▶ [Assignment] Among the records that follow, set down only the lines from the one containing "The height and" to the one containing "Instruction: Open the", both included, exactly.

▶ [Records for the task]
- - -

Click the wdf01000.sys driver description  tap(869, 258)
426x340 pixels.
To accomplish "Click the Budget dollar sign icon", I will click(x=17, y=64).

- - -

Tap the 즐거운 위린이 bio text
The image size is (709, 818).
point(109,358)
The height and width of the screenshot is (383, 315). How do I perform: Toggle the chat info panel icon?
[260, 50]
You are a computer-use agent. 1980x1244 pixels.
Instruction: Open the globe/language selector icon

- - -

▶ [Worked solution]
The height and width of the screenshot is (383, 315). How do I perform: Toggle the chat info panel icon?
[260, 50]
You are a computer-use agent. 1980x1244 pixels.
Instruction: Open the globe/language selector icon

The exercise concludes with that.